## Material supplied
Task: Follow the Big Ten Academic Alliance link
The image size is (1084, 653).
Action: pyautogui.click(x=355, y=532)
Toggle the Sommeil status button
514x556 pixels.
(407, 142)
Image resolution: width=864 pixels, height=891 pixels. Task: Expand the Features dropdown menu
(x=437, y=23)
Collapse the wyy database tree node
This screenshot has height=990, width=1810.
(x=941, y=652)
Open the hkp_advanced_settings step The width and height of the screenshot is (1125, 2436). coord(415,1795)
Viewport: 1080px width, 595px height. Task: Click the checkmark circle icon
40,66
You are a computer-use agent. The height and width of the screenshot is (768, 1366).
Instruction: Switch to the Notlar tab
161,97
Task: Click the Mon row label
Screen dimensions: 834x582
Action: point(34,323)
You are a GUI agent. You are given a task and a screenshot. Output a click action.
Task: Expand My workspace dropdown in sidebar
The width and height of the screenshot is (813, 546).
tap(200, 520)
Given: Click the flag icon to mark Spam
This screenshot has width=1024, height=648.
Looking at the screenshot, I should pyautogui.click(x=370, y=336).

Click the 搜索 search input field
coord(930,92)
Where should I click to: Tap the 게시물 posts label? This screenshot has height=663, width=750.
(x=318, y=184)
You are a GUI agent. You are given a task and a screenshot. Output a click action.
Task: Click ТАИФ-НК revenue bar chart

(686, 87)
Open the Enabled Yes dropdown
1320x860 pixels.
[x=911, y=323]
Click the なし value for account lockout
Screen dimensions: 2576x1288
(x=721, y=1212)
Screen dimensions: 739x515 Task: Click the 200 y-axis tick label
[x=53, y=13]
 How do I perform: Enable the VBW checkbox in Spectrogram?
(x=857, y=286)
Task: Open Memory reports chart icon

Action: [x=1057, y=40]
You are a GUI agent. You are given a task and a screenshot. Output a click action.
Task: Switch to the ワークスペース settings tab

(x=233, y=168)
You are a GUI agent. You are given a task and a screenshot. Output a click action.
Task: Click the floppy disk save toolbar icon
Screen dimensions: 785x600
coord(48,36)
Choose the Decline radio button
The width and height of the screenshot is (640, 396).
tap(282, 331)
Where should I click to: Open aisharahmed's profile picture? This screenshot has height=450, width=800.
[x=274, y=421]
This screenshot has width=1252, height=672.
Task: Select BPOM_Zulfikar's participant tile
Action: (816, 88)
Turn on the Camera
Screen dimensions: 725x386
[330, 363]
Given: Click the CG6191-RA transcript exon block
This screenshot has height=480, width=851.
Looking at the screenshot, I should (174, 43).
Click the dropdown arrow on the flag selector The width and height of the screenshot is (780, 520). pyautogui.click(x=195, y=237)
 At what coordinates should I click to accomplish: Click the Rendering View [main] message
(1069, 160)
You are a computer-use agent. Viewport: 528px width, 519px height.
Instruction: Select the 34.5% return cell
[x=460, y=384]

## The problem
Which lines of the listing include the string "flag"? Pull them out.

## Your solution
Given: Click the flag icon to mark Spam
Click the dropdown arrow on the flag selector The width and height of the screenshot is (780, 520). pyautogui.click(x=195, y=237)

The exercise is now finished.